Girls catch up with boy’s drinking habits

The Austin American Stateman article on drinking habits reported that surveys show girls and college-age women are binge-drinking more often these days.

Recent surveys suggest that today’s girls and college-age women are abusing alcohol in ways not seen in previous generations — by binge drinking more often and at earlier ages.

Such drinking patterns have immediate consequences for young people of both sexes: They can lead to failure in school, increase the chances of a car accident and even cause subtle brain damage.

For girls and women, however, the effects might be particularly dire.

They’re much more likely than boys or young men to experience physical and sexual assault while intoxicated. And studies show that alcohol takes a much greater physical toll on women than on men — in a much shorter time. A rising rate of heavy drinking among today’s teen girls might signal a future women’s health crisis.

“Girls’ drinking absolutely has implications for their long-term health,” says David Jernigan, executive director of the Center on Alcohol Marketing and Youth. “They are hurting their odds — a lot.”

Although the majority of adolescent girls and young women do not binge drink (estimates of those who do range from 16 percent to 27 percent), three reputable, national surveys suggest binge drinking is holding steady or increasing among girls even as such behavior is declining somewhat in boys. Binge drinking is usually defined as five or more drinks consumed in one setting.

Moreover, surveys show younger girls are starting to drink around the same age as boys and with similar drinking patterns.
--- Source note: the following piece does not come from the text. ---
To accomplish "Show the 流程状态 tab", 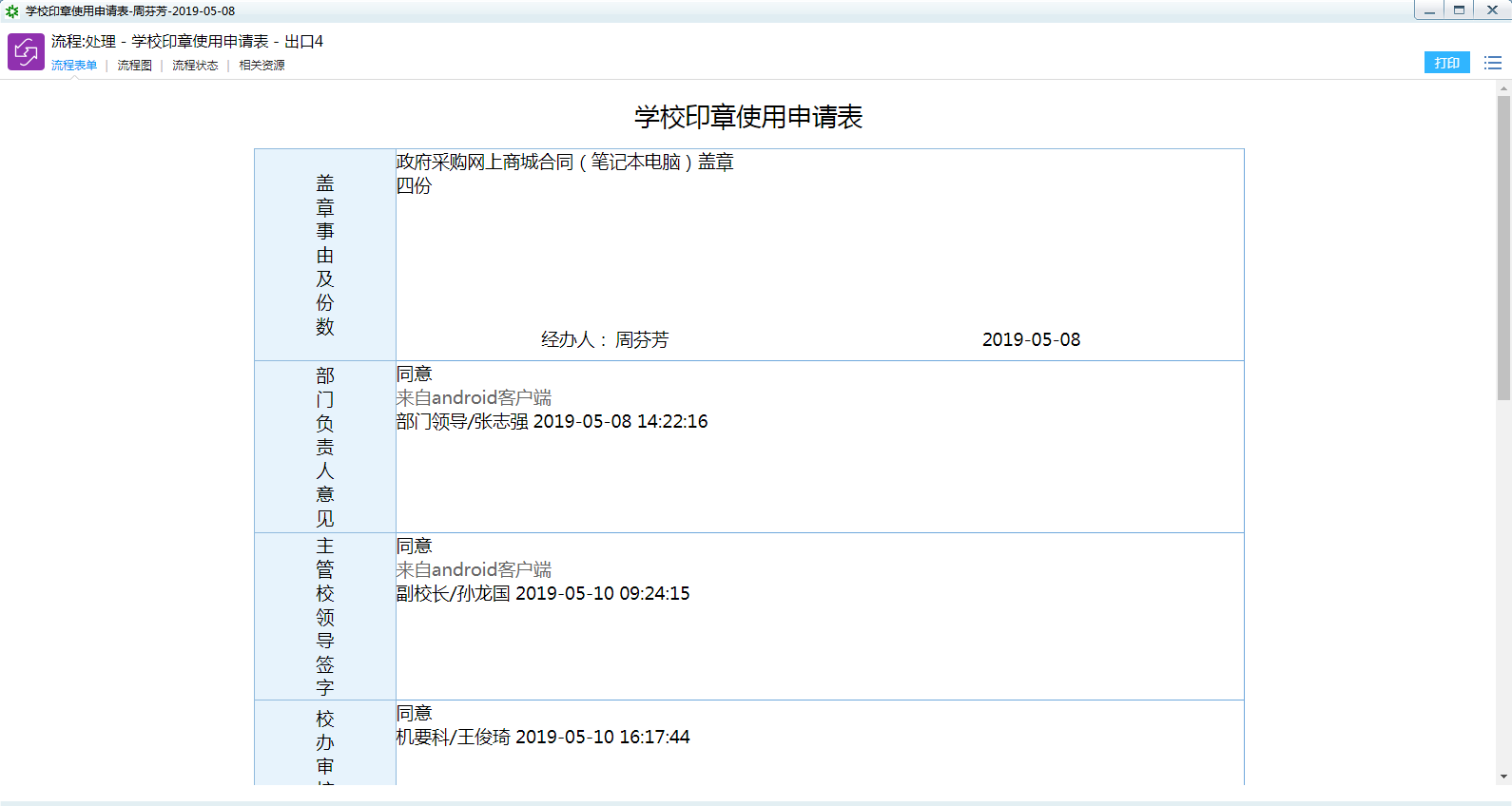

Their choices are changing, too. Fourteen percent of the girls who binged in 1991 said they drank hard liquor, said Jernigan, citing unpublished data from the most recent Monitoring the Future survey, a national poll conducted annually by the University of Michigan. But that figure had risen to 18.2 percent in 2004. The survey also showed eighth-grade girls with a higher binge drinking rate than eighth-grade boys: 11.8 percent versus 10.8 percent.

“The gender gap for young kids has effectively closed,” says Susan Foster, vice president and director of policy research at the National Center on Addiction and Substance Abuse at Columbia University. “If you look at eighth- and ninth-grade girls, they are drinking, smoking and using drugs at the same rates as boys are. But the main problem is that the physiological impact is much stronger on girls than on boys.”

Alcohol is dispersed in the body by water. The more water in the body, the more diluted the alcohol. Women have less water in their bodies and more fat, which holds alcohol. An enzyme, alcohol dehydrogenase, that helps metabolize alcohol is less active in women.

Thus, drink for drink, women’s brains and organs are exposed to a higher concentration of alcohol compared with men. For that reason, women are more likely to develop inflammation of the liver and to die of cirrhosis.

“We know that two years of a woman’s drinking equals 10 years of a man’s,” says Becky Flood, executive director of New Directions for Women, a nonprofit substance abuse treatment center in Costa Mesa, Calif. “What alcohol does to the body of a woman in her developmental years is very damaging. We even see cognitive impairment in women.”

Women are also more likely to become dependent on alcohol faster than men, says Foster, and that’s why the statistics that show girls drinking at younger ages and drinking heavily by college age are of particular concern. A girl who starts drinking before age 14 is four times more likely to become an alcoholic than someone who didn’t drink before age 21.

The rapidity with which alcohol problems can escalate in women should serve as a warning to girls and their parents, experts say.

“Alcoholism is a progressive disease. It’s very hard to define it in its early stages,” Flood said. “There is a fine, gray line of where it turns from abuse into alcoholism. But when you binge drink and have blackouts and can’t remember what happened or get a DUI, then the binge drinking already is a problem.”

The changing face of alcohol use among girls has led to efforts to better understand why girls drink, how their drinking differs from that of boys and what measures are successful to prevent alcohol abuse.

Many substance abuse organizations have criticized the alcohol industry for advertising and marketing that, they say, may entice more girls to drink. The trend in sweet alcoholic beverages, such as “alcopops” (malt liquor drinks) and packaged cups of fruit-flavored gelatin and alcohol, may appeal more to girls and young drinkers, experts say.

Several other factors may lead adolescent girls to drink, including the desire to feel less inhibited in social situations, to control their moods and to compete with boys by showing they can drink as much.

A majority of high school kids might not be drinking, says Elizabeth D’Amico, a clinical psychologist at Rand Corp. in Santa Monica, Calif., “but what gets talked about on Monday morning is who passed out or threw up in the bushes.

“What is really important to kids is what they think their peers are doing,” she said. “The key thing is perception — it’s not necessarily reality.” And Foster says girls appear to be more influenced by their friends’ drinking behavior than boys are.

Problem drinking in women may also be more likely to escape attention from medical professionals. Women are less likely to seek or be referred for treatment than men — and only 38 percent of substance abuse programs in the U.S. are designed for women, despite research that shows women do better in gender-specific programs, Foster said.

“We know a lot more now about women and alcohol. But the knowledge that has been generated has not made it into our medical practice,” D’Amico said.